[Trecho]
|---|
O amor no contexto filosófico fala da capacidade humana de ver com clareza, de discernir o que é válido e agir em conformidade com a própria natureza humana, oferecendo o melhor de sua conduta nos relacionamentos. Não tem a ver com o que esperamos do outro, mas do quanto de amor podemos viver por nós mesmos utilizando nossos valores como ferramentas na ação de amar. Encontrar nossas próprias motivações, inerentes a nossa identidade para agir no mundo sem perder nossa integridade, sem nos deixar arrastar pelos apelos exteriores quando estes nos tiram o brilho de nossa vida. Por isso autoconhecimento e autocuidado são essenciais. É preciso conhecer nossas forças interiores, nossas habilidades para enfrentar os ciclos da vida, e imprescindível também, é conhecer nossas próprias armadilhas interiores: medos, fragilidades, escapismos da realidade, reatividades quando encontramos algo que nos causa contrariedades, porque talvez nos cause dor e não queremos lidar com a dor. Esse conjunto de sensações, hábitos e fenômenos afetivos são “familiares” ao nosso cotidiano, porque passamos muito tempo nos apoiando nessas características para nos proteger e nos defender, e são esses familiares que nos impedem de utilizar nossas verdadeiras armas que são as virtudes, verdadeiro exército que nos liberta dos condicionamentos e automatismos onde a consciência não está presente. Falta despertar nossas sementes latentes de coragem e amor para romper hábitos psicológicos e assumir as rédeas das nossas ações como protagonistas de uma vida iluminada por sentimentos mais elevados de confiança e vontade de ser e de agir com mais valor.

Acontece que muitos de nós vivemos relações tóxicas, onde ambos os pares são responsáveis por suas escolhas e por sua conduta. Contudo, vivemos em uma sociedade e um tempo histórico que não valoriza a educação formativa do ser humano que busca esse autoconhecimento verdadeiro para aprender a protagonizar sua história com fortaleza psicológica e a liberdade necessária para tomar decisões mais inteligentes, escolhendo atitudes que tragam equilíbrio e deixando de lado as que poderiam provocar adoecimento.

Também nossos pais, pertencentes a essa mesma sociedade, e por falta de algo melhor para nos oferecer podem ter nos levado a firmar acordos e permissões através de violência física ou psicológica e assim, o que aprendemos desde cedo através de relações adoecidas poderá ditar os acordos e permissões de nossas ações futuras se continuarmos inconscientes dos motores e gatilhos que nos conduzem. Como disse Jung em um de seus tratados, “Até você se tornar consciente, o inconsciente irá dirigir sua vida e você vai chamar isto de destino”.
|---|
[Os dados]
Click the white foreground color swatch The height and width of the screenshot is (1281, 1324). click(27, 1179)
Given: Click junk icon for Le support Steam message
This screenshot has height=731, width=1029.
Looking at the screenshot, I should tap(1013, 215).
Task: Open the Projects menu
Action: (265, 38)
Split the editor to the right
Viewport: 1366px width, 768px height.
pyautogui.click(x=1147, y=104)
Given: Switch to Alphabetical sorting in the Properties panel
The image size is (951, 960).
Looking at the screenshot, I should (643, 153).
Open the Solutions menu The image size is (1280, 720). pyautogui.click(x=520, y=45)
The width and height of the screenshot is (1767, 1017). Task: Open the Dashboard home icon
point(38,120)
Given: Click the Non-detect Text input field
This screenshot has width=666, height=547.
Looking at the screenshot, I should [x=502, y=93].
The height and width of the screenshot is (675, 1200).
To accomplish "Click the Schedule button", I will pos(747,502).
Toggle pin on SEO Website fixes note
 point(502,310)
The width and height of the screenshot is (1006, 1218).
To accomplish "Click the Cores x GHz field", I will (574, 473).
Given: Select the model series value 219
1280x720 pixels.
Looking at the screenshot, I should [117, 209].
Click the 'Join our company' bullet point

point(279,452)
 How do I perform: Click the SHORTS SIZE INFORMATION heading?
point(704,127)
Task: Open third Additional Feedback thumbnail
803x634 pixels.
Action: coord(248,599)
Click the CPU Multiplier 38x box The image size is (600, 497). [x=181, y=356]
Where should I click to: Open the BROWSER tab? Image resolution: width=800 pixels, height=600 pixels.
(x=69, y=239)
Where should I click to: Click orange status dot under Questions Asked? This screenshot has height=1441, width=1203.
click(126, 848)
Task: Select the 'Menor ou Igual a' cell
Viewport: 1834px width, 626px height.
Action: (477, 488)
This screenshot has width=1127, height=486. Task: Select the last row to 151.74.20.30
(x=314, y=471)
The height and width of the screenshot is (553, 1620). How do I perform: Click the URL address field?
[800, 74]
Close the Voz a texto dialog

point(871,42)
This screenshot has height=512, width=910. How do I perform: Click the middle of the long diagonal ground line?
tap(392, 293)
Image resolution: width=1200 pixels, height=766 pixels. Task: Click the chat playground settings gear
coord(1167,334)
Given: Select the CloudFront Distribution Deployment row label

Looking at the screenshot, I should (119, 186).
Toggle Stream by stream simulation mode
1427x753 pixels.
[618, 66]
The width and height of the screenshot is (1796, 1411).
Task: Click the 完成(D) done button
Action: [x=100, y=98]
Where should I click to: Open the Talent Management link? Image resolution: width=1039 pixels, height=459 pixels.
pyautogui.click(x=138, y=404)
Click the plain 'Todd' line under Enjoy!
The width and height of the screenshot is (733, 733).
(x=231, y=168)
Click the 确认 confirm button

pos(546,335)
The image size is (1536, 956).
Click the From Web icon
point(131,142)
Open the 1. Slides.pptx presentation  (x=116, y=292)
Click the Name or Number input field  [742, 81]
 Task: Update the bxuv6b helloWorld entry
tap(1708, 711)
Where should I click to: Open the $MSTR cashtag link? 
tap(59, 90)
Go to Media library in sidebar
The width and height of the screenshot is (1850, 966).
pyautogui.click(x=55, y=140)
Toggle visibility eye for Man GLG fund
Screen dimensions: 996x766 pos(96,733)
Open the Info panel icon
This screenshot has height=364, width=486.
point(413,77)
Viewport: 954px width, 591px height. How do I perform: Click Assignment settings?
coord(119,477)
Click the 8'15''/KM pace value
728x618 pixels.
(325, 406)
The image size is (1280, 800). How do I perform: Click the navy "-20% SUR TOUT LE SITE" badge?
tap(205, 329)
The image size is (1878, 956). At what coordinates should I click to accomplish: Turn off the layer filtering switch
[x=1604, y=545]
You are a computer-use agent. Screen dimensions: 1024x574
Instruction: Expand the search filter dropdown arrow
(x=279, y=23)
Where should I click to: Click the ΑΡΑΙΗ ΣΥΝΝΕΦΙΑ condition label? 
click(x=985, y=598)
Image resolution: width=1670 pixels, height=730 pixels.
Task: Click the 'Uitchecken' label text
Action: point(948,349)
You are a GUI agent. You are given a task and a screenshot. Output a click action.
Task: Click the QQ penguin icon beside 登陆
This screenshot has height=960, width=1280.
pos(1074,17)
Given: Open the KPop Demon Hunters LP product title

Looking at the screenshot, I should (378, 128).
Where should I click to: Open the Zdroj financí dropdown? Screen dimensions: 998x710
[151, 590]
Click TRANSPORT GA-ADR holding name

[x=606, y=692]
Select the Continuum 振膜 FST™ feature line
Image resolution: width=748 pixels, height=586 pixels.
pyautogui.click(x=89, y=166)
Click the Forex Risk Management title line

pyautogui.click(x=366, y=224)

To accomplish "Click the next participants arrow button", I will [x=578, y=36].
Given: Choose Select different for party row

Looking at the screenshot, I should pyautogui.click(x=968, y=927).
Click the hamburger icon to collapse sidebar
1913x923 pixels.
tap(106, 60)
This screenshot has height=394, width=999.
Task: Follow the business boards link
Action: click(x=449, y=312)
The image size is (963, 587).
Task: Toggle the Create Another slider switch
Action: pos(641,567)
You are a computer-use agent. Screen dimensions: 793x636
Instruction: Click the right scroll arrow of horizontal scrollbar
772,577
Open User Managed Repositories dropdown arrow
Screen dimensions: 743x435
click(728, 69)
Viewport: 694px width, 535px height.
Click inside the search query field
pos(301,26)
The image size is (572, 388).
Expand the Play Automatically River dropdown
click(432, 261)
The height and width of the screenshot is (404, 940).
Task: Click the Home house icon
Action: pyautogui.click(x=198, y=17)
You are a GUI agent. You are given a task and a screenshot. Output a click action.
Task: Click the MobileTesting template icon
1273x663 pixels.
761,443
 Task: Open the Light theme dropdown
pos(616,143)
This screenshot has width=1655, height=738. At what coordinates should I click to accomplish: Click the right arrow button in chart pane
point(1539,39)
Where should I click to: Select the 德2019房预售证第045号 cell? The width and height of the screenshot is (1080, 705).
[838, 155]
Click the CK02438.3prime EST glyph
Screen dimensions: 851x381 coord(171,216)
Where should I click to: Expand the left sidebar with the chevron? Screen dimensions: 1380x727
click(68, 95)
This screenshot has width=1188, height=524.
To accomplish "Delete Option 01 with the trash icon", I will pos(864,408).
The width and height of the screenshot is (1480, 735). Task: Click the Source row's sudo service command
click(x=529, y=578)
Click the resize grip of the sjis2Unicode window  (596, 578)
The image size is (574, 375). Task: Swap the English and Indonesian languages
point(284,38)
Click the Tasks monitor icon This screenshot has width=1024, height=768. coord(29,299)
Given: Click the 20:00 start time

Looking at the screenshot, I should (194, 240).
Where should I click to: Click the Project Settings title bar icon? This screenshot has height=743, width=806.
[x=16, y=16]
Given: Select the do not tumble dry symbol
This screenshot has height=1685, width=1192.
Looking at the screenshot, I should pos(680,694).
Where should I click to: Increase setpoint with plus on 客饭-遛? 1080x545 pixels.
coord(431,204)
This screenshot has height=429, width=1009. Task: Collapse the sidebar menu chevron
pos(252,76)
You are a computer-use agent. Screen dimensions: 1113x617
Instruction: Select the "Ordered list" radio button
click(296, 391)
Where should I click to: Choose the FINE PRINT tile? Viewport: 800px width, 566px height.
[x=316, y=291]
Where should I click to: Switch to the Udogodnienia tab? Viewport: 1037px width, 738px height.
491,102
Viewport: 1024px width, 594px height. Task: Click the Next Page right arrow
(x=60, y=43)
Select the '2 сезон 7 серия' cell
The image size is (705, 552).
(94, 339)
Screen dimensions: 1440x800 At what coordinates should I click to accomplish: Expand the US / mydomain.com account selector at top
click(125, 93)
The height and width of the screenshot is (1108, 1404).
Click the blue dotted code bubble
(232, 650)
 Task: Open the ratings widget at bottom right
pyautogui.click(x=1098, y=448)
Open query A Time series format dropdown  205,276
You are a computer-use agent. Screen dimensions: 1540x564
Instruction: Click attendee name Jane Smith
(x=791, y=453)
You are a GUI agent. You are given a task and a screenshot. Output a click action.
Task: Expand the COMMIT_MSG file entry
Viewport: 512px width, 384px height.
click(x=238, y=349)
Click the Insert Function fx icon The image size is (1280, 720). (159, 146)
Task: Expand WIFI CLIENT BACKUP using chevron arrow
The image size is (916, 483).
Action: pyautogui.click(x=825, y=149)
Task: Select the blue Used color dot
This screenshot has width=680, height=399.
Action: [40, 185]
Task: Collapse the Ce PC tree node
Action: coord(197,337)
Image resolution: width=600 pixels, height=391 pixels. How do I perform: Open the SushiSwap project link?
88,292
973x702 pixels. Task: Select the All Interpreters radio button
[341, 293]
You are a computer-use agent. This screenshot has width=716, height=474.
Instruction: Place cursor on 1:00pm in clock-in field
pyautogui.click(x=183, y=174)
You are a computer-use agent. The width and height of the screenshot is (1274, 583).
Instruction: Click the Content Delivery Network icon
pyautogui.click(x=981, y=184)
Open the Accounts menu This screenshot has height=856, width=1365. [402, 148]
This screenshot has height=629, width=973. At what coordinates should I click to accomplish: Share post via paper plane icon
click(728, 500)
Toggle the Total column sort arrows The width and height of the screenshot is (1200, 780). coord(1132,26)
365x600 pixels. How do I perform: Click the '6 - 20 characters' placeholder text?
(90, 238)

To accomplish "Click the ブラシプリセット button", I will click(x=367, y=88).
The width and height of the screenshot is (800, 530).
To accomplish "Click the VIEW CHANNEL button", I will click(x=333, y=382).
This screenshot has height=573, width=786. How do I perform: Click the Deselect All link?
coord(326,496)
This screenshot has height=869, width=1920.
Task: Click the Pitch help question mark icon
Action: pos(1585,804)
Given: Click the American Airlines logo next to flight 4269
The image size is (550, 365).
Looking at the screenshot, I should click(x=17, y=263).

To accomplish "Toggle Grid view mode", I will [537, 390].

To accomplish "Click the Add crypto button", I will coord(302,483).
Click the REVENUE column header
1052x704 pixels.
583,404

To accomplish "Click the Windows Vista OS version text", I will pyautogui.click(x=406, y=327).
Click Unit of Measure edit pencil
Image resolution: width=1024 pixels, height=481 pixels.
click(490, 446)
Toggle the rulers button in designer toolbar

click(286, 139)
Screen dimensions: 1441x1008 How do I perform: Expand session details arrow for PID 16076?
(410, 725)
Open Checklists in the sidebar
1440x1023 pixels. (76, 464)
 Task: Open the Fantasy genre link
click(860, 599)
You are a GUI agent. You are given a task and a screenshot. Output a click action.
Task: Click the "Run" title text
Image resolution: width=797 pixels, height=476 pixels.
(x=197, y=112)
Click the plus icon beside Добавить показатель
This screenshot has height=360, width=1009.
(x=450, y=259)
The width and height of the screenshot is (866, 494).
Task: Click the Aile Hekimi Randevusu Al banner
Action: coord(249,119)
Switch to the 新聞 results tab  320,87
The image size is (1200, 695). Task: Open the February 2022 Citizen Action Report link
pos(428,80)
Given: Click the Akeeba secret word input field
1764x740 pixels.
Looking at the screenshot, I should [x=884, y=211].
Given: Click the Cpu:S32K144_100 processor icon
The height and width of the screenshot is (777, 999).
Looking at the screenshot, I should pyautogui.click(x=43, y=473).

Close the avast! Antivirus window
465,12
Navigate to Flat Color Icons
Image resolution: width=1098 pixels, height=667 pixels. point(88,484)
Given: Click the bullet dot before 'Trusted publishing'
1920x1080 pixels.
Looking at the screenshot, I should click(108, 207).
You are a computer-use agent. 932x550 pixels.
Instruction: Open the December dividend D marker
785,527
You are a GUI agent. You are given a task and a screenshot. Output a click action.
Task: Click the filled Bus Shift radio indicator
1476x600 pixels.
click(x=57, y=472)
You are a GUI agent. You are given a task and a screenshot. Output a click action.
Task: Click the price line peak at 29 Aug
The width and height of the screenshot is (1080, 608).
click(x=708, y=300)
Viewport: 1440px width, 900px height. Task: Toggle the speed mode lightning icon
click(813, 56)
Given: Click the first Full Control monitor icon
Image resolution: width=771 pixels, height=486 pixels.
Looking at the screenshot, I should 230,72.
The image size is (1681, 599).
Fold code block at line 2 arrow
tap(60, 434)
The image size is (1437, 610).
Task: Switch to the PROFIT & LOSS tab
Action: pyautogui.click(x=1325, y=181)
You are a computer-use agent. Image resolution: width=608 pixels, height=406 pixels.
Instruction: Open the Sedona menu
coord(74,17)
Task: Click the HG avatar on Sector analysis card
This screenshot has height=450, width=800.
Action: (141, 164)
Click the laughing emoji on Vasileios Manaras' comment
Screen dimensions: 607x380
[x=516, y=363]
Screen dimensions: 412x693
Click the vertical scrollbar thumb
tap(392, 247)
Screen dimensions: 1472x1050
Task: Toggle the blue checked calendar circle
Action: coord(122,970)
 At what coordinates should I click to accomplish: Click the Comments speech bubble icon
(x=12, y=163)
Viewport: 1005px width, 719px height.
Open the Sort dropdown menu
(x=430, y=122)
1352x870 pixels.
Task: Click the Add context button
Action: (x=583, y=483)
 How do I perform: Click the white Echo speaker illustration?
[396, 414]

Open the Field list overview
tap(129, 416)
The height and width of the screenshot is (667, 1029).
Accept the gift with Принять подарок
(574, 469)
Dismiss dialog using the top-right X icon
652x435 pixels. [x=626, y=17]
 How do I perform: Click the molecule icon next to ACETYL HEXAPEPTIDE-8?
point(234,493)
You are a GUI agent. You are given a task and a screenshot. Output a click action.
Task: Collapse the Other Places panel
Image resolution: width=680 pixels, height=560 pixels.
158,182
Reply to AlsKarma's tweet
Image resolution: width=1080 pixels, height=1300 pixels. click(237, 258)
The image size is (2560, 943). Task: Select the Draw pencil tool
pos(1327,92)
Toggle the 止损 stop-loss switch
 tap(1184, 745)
|---|
[Requisitos do exercício]
a: Segundo o texto sobre o amor, por que medos, fragilidades, escapismos e reatividades são chamados de “familiares” ao nosso cotidiano? Explique em uma a três frases.
b: No texto sobre o amor, quais são as verdadeiras armas que esses “familiares” nos impedem de utilizar?
c: Redigite o trecho do texto sobre o amor que vai de "Acontece que muitos" até "poderiam provocar adoecimento.", inclusive.

[Exercício resolvido]
a: Porque passamos muito tempo nos apoiando nessas características para nos proteger e nos defender. Por isso esse conjunto de sensações, hábitos e fenômenos afetivos se tornou familiar no dia a dia.

b: As virtudes.

c:
Acontece que muitos de nós vivemos relações tóxicas, onde ambos os pares são responsáveis por suas escolhas e por sua conduta. Contudo, vivemos em uma sociedade e um tempo histórico que não valoriza a educação formativa do ser humano que busca esse autoconhecimento verdadeiro para aprender a protagonizar sua história com fortaleza psicológica e a liberdade necessária para tomar decisões mais inteligentes, escolhendo atitudes que tragam equilíbrio e deixando de lado as que poderiam provocar adoecimento.